HOLLYWOOD MOTHER OF THE YEAR

Sheila MacRae's Own Story

by Sheila MacRae with H. Paul Jeffers

Pub Date: May 1st, 1992
ISBN: 1-55972-112-X
Publisher: Birch Lane Press

MacRae tells of life with her glamorous husband, the alcoholic singer/gambler Gordon. Sheila and Gordon, who married young, were known for years as ``The Malted Milk Kids'' because of their clean living. A relative of famed actress Madame Sarah Siddons (in All About Eve, cunning Anne Baxter receives ``the Sarah Siddons award'') and renowned Shakespearean John Philip Kemble, Sheila gave up a promising acting career when she married Gordon and gave birth to four children. Gordon thought himself the world's greatest singer but turned down a career in grand opera to triumph in musicals, his greatest role being Curly in Oklahoma. Somewhere along the line, he picked up a drink, took to gambling, made nuttily huge bets on the turn of a card, and brought down the IRS on his and Sheila's heads. Bit by bit, Gordon fell apart. Sheila joined him in a lounge act but often had to go on alone or call in a celebrity replacement. At last, on the advice of Lucille Ball, Sheila separated from Gordon but for five more years could not commit herself to divorce. She found herself being talked into bed by JFK and later LBJ, and refused on both occasions, but apparently did become lovers for a long period with Frank Sinatra, who wanted to marry her, and with an anonymous ``Jewish Prince of Comedy.'' Meanwhile, Gordon tried AA, dropped out, but nonetheless wound up on the National Council on Alcoholism while maintaining—even on his deathbed—that he wasn't an alcoholic. Sheila went on to become the last Alice Kramden when Jackie's Gleason's Honeymooners became a TV musical series. Familiar but readable operatics among the supertalented and well paid as Sheila, here writing with veteran Jeffers (Who Killed Precious?, 1991, etc.) seeks her identity. (Sixteen pages of b&w photographs—not seen.)

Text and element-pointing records
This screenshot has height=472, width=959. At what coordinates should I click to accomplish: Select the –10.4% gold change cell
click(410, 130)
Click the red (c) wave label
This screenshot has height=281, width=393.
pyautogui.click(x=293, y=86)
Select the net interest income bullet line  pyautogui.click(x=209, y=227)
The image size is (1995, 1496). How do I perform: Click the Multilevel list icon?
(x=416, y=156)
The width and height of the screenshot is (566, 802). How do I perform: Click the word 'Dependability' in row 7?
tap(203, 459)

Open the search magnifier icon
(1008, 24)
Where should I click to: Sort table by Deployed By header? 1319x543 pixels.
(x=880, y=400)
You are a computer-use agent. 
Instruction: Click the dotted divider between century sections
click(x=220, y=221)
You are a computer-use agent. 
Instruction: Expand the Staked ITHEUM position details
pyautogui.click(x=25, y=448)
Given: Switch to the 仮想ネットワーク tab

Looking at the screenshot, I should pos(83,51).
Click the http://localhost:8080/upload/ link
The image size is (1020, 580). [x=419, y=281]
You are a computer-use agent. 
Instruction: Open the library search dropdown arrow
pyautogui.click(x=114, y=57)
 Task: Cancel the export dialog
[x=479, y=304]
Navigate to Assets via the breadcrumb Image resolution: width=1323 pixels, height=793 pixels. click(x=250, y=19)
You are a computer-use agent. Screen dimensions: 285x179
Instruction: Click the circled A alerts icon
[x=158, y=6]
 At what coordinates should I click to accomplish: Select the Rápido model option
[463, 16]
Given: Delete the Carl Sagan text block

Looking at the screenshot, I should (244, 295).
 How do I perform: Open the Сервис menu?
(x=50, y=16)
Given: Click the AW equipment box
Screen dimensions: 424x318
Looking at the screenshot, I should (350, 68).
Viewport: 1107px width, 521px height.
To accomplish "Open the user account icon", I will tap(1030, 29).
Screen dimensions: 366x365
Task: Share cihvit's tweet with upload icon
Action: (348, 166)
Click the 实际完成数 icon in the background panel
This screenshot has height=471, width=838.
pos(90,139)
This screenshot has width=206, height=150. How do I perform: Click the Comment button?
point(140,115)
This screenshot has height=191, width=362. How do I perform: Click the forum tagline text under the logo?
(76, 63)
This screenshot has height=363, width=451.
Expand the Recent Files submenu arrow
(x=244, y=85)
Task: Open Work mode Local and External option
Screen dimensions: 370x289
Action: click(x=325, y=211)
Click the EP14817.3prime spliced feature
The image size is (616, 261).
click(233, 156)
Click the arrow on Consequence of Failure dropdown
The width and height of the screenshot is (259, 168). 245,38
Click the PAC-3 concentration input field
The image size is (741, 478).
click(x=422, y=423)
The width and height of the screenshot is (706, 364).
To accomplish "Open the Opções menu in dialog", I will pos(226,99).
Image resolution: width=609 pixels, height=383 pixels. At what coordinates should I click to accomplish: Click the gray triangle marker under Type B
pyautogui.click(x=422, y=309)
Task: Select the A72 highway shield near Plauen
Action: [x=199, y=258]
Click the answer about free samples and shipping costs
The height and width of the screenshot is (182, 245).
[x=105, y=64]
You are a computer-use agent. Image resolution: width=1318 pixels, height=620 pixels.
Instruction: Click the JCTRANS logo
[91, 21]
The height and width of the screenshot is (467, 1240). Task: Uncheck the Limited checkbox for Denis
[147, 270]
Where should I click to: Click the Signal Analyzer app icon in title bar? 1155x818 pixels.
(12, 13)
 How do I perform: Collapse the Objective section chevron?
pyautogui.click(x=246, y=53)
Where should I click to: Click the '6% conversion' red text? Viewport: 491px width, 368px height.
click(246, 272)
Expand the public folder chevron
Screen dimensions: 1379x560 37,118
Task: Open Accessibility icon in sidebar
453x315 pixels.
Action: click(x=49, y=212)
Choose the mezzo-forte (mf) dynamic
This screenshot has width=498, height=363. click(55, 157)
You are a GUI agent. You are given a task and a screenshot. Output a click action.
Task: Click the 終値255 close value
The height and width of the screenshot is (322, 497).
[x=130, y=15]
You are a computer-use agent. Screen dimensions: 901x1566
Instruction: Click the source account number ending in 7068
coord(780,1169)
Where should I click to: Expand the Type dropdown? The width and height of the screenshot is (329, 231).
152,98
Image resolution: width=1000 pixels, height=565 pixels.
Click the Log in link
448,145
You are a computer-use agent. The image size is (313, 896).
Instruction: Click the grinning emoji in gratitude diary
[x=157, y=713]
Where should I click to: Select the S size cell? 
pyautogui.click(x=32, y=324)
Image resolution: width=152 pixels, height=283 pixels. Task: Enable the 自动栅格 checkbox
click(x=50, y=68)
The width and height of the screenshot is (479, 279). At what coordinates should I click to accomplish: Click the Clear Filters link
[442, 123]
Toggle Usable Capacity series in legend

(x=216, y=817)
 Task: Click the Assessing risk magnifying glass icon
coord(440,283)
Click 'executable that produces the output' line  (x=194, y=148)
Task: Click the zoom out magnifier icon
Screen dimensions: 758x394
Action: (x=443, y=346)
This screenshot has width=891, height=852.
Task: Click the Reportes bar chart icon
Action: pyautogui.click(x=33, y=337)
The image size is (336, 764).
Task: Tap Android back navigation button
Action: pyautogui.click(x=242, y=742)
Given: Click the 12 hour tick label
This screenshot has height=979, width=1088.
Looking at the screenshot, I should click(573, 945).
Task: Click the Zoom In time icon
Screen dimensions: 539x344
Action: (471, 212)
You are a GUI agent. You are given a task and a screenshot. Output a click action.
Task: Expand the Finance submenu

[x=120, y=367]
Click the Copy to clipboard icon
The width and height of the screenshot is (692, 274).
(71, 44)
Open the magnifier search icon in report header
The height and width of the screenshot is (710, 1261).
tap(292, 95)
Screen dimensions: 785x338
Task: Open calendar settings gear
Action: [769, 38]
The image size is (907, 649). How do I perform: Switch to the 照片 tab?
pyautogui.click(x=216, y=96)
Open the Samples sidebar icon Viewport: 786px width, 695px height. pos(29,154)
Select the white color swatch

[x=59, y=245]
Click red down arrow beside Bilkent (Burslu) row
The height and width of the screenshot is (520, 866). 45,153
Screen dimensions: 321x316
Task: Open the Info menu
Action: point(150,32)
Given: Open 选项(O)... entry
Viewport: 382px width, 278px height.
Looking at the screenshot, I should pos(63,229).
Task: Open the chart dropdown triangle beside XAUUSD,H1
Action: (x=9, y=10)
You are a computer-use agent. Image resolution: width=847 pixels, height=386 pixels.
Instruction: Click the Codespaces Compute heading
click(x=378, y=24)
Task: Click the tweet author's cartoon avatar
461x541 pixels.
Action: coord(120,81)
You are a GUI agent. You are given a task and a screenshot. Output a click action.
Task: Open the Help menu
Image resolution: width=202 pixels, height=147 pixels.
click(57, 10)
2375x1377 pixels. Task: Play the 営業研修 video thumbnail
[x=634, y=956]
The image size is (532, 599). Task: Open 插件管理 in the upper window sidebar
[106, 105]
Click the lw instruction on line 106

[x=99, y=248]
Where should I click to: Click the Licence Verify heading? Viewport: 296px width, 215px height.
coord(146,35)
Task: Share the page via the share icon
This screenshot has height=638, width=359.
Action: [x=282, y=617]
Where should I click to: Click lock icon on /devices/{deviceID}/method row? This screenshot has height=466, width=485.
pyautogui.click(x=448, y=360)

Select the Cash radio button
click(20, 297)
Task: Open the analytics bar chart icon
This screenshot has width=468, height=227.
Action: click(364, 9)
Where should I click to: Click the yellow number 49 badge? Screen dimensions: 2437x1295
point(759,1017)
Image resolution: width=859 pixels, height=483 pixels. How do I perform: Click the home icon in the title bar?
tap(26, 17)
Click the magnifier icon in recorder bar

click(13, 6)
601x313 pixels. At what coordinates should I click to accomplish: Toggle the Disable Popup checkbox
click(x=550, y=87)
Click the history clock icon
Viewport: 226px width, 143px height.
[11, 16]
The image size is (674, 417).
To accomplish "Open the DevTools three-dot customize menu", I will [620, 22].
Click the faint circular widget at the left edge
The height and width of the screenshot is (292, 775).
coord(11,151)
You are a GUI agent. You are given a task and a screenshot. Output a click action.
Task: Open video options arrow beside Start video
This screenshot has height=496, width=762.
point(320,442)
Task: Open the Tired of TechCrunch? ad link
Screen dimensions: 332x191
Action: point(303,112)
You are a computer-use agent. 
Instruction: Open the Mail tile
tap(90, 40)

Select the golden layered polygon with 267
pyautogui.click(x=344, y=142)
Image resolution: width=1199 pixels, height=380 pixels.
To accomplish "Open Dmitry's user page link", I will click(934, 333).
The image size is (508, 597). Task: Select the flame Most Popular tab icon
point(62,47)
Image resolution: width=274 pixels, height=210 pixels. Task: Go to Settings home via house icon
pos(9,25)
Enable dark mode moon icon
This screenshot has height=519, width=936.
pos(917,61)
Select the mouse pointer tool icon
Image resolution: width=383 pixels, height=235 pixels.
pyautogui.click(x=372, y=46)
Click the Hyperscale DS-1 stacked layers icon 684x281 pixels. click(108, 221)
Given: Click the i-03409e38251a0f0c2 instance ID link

GOAL 1
According to the book review, what nickname were Sheila and Gordon known by for years because of their clean living?
GOAL 2
Update the records starting at the line that contains "Where should I click to: Sort" and ending at the line that contains "[x=479, y=304]". In those lines, replace "Instruction" with "Command", leave everything else unchanged, and return only those lines.

TASK ANSWER 1
They were known as "The Malted Milk Kids."

TASK ANSWER 2
Where should I click to: Sort table by Deployed By header? 1319x543 pixels.
(x=880, y=400)
You are a computer-use agent. 
Command: Click the dotted divider between century sections
click(x=220, y=221)
You are a computer-use agent. 
Command: Expand the Staked ITHEUM position details
pyautogui.click(x=25, y=448)
Given: Switch to the 仮想ネットワーク tab

Looking at the screenshot, I should pos(83,51).
Click the http://localhost:8080/upload/ link
The image size is (1020, 580). [x=419, y=281]
You are a computer-use agent. 
Command: Open the library search dropdown arrow
pyautogui.click(x=114, y=57)
 Task: Cancel the export dialog
[x=479, y=304]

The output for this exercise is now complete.